Written task =>
Please print the lines between the line containing "Task: Select the CLICK AND COLLECT option" and the line containing "Action: click(x=282, y=383)", inclusive, with no changes.

Material for this task =>
>>>

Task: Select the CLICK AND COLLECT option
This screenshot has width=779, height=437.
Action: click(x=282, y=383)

<<<
>>>

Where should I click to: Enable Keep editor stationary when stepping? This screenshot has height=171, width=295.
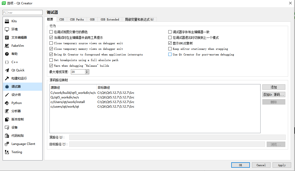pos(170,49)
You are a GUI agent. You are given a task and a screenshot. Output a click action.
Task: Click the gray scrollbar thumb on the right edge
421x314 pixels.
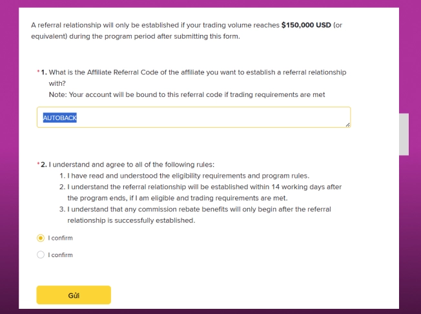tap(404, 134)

<<<
>>>

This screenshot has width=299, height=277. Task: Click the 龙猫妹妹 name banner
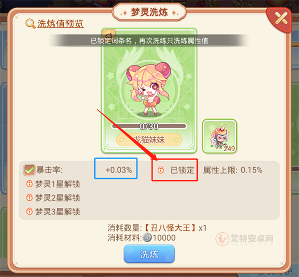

<<<

Completed exercise =>
Task: Select the CLICK AND COLLECT option
This screenshot has width=779, height=437.
Action: click(x=282, y=383)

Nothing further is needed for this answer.